Stored data
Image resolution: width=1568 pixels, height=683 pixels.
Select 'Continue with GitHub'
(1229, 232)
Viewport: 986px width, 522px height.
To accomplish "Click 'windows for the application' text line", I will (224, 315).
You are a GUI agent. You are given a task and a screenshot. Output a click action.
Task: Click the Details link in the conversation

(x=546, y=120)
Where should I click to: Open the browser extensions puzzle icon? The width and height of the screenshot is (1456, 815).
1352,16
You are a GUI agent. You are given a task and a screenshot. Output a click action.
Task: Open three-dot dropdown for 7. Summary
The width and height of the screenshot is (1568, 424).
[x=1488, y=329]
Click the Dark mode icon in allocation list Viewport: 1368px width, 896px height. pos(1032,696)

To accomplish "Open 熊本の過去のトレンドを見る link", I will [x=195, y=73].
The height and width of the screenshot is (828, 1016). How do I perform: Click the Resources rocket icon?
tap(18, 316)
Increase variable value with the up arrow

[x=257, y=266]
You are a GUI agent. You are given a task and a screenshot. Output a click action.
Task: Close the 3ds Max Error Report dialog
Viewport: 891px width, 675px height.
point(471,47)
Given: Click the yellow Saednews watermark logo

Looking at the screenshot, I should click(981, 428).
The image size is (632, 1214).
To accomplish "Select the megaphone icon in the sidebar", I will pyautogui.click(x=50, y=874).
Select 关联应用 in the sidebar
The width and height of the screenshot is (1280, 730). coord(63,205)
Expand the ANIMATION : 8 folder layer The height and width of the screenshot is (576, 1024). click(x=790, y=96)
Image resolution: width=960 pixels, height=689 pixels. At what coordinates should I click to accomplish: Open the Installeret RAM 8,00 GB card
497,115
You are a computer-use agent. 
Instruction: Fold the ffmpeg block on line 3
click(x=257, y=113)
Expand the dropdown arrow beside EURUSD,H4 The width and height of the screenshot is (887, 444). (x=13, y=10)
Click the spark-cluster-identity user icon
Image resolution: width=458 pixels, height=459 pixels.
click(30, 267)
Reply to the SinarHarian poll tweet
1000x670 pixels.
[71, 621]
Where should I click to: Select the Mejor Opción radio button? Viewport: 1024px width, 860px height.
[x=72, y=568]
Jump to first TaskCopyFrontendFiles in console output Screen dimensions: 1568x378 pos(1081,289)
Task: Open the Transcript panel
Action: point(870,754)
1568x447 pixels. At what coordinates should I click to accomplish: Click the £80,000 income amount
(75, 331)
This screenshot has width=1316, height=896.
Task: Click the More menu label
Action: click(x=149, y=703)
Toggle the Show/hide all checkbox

WHAT NEEDS TO BE DONE - What the task asks for is a word-for-word repeat of the lines above, from the first through the one containing "Expand the ANIMATION".

ANSWER BOX -
Image resolution: width=1568 pixels, height=683 pixels.
Select 'Continue with GitHub'
(1229, 232)
Viewport: 986px width, 522px height.
To accomplish "Click 'windows for the application' text line", I will (224, 315).
You are a GUI agent. You are given a task and a screenshot. Output a click action.
Task: Click the Details link in the conversation

(x=546, y=120)
Where should I click to: Open the browser extensions puzzle icon? The width and height of the screenshot is (1456, 815).
1352,16
You are a GUI agent. You are given a task and a screenshot. Output a click action.
Task: Open three-dot dropdown for 7. Summary
The width and height of the screenshot is (1568, 424).
[x=1488, y=329]
Click the Dark mode icon in allocation list Viewport: 1368px width, 896px height. pos(1032,696)

To accomplish "Open 熊本の過去のトレンドを見る link", I will [x=195, y=73].
The height and width of the screenshot is (828, 1016). How do I perform: Click the Resources rocket icon?
tap(18, 316)
Increase variable value with the up arrow

[x=257, y=266]
You are a GUI agent. You are given a task and a screenshot. Output a click action.
Task: Close the 3ds Max Error Report dialog
Viewport: 891px width, 675px height.
point(471,47)
Given: Click the yellow Saednews watermark logo

Looking at the screenshot, I should click(981, 428).
The image size is (632, 1214).
To accomplish "Select the megaphone icon in the sidebar", I will pyautogui.click(x=50, y=874).
Select 关联应用 in the sidebar
The width and height of the screenshot is (1280, 730). coord(63,205)
Expand the ANIMATION : 8 folder layer The height and width of the screenshot is (576, 1024). click(x=790, y=96)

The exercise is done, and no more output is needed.